-- START SELECTED PASSAGE --

This is an automated email from the ASF dual-hosted git repository.

michaelsmith pushed a commit to branch master
in repository https://gitbox.apache.org/repos/asf/impala.git

commit 91343369f7f34c0990129d565b9172001ee5570b
Author: Zoltan Borok-Nagy <[email protected]>
AuthorDate: Mon Feb 24 18:22:43 2025 +0100

    IMPALA-13785: Deflake test_catalog_tables_stats in exhaustive build
    
    IMPALA-13737 changed how we load file metadata for Iceberg tables,
    as we don't rely on the underlying HdfsTable anymore. As a result,
    metrics were not correctly updated. This patch adds code to update
    metrics correctly.
    
    Testing:
     * executed the tests in the title in exhaustive mode
     * added Iceberg-specific tests to test_web_pages
    
    Change-Id: I686e0e32b36ace4c5a8c9eeb715148c98521252a
    Reviewed-on: http://gerrit.cloudera.org:8080/22531
    Reviewed-by: Quanlong Huang <[email protected]>
    Reviewed-by: Noemi Pap-Takacs <[email protected]>
    Tested-by: Impala Public Jenkins <[email protected]>
    Reviewed-by: Riza Suminto <[email protected]>
---
 .../java/org/apache/impala/catalog/FeFsTable.java  | 67 ++++++++++++++++++++++
 .../apache/impala/catalog/FileMetadataLoader.java  |  2 +-
 .../org/apache/impala/catalog/HdfsPartition.java   |  4 +-
 .../java/org/apache/impala/catalog/HdfsTable.java  | 65 ---------------------
 .../impala/catalog/IcebergFileMetadataLoader.java  |  2 +-
 .../org/apache/impala/catalog/IcebergTable.java    | 34 ++++++++++-
 tests/webserver/test_web_pages.py                  | 23 ++++++++
 7 files changed, 127 insertions(+), 70 deletions(-)

diff --git a/fe/src/main/java/org/apache/impala/catalog/FeFsTable.java 
b/fe/src/main/java/org/apache/impala/catalog/FeFsTable.java
index 4edb8858f..b4d464b4f 100644
--- a/fe/src/main/java/org/apache/impala/catalog/FeFsTable.java
+++ b/fe/src/main/java/org/apache/impala/catalog/FeFsTable.java
@@ -82,10 +82,77 @@ public interface FeFsTable extends FeTable {
   // Internal table property that specifies the total size of the table.
   public static final String TOTAL_SIZE = "totalSize";
 
+  // FS table specific metrics
+  public static final String NUM_FILES_METRIC = "num-files";
+  public static final String NUM_BLOCKS_METRIC = "num-blocks";
+  public static final String TOTAL_FILE_BYTES_METRIC = "total-file-size-bytes";
+  public static final String MEMORY_ESTIMATE_METRIC = "memory-estimate-bytes";
+
   // Internal table property that specifies the number of erasure coded files 
in the
   // table.

-- END SELECTED PASSAGE --

▶ [CHALLENGES]
**A.** Answer each question from the commit email:
(i) Which branch was the commit pushed to?
(ii) Which issue changed how file metadata is loaded for Iceberg tables?
(iii) What string value is assigned to NUM_BLOCKS_METRIC?
**B.** Please write out a section of the commit email. Begin at the words "IMPALA-13785: Deflake test_catalog_tables_stats" and stop after the words "metrics correctly.".
The material after this point is separate from the commit email.

-- START EXTRACTED DATA --

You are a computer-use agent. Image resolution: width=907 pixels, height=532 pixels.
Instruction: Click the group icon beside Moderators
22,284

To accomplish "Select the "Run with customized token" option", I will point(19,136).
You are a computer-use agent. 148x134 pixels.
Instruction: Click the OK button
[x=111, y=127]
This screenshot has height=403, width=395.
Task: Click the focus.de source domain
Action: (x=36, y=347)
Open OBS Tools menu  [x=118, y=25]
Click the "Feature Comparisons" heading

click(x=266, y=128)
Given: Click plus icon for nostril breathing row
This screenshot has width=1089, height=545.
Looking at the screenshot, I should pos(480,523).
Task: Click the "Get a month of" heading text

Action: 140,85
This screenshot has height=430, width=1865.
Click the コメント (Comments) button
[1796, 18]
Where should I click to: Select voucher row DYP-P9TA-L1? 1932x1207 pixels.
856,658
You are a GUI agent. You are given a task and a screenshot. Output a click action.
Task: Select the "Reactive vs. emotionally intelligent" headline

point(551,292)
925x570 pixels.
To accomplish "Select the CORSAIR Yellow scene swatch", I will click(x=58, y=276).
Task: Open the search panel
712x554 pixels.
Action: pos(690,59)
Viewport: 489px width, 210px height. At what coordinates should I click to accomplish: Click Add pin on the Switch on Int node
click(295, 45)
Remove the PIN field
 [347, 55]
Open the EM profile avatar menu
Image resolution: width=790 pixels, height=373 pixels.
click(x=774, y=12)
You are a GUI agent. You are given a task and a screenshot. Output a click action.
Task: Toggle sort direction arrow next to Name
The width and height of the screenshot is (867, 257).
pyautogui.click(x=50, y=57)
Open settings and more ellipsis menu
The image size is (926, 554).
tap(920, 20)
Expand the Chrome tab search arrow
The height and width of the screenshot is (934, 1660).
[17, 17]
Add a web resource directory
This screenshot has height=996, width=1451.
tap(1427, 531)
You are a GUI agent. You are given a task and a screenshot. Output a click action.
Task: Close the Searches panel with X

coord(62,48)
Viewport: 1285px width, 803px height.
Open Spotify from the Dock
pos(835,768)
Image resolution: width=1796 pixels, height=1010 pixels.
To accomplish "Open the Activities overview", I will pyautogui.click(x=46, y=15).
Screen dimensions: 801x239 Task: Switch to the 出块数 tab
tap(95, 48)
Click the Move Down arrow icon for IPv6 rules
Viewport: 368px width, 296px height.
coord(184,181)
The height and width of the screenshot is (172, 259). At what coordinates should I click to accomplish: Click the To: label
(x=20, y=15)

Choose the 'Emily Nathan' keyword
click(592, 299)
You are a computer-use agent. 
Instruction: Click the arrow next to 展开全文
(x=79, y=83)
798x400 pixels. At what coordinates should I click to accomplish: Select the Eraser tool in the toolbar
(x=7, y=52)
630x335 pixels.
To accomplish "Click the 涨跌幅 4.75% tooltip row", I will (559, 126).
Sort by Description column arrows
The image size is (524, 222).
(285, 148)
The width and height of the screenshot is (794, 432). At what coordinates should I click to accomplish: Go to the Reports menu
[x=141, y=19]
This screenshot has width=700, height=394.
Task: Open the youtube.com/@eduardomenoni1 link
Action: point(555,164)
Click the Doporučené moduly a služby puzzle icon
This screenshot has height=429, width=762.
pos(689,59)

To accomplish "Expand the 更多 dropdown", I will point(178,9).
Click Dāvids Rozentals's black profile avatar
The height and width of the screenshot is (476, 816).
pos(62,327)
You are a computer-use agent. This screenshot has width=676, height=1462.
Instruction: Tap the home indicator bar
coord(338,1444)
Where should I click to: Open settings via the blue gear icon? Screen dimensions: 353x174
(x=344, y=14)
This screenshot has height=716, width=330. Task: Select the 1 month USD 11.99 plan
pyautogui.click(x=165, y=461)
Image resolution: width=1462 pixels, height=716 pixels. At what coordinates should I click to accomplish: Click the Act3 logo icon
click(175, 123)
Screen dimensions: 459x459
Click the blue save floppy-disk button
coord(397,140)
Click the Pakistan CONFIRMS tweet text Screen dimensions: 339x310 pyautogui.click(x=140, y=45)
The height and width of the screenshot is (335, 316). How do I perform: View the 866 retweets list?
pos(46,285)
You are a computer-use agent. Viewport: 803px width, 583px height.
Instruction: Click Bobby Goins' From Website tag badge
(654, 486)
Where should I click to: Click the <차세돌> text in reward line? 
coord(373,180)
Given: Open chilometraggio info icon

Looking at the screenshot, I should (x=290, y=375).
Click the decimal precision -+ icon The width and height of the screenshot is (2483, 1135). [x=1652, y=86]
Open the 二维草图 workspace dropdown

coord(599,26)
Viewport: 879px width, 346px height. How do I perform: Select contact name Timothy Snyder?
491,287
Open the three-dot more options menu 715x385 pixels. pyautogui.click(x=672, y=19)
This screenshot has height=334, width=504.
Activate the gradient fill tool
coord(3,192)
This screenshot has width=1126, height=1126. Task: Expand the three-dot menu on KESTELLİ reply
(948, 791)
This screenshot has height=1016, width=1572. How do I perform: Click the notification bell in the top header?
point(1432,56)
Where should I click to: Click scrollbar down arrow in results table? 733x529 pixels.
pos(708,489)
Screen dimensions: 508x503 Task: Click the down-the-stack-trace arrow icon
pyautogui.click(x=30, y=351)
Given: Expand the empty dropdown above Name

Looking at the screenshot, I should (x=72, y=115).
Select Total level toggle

-- END EXTRACTED DATA --

▶ [LIST OF SOLUTIONS]
**A.**
(i) master
(ii) IMPALA-13737
(iii) "num-blocks"

**B.**
IMPALA-13785: Deflake test_catalog_tables_stats in exhaustive build
    
    IMPALA-13737 changed how we load file metadata for Iceberg tables,
    as we don't rely on the underlying HdfsTable anymore. As a result,
    metrics were not correctly updated. This patch adds code to update
    metrics correctly.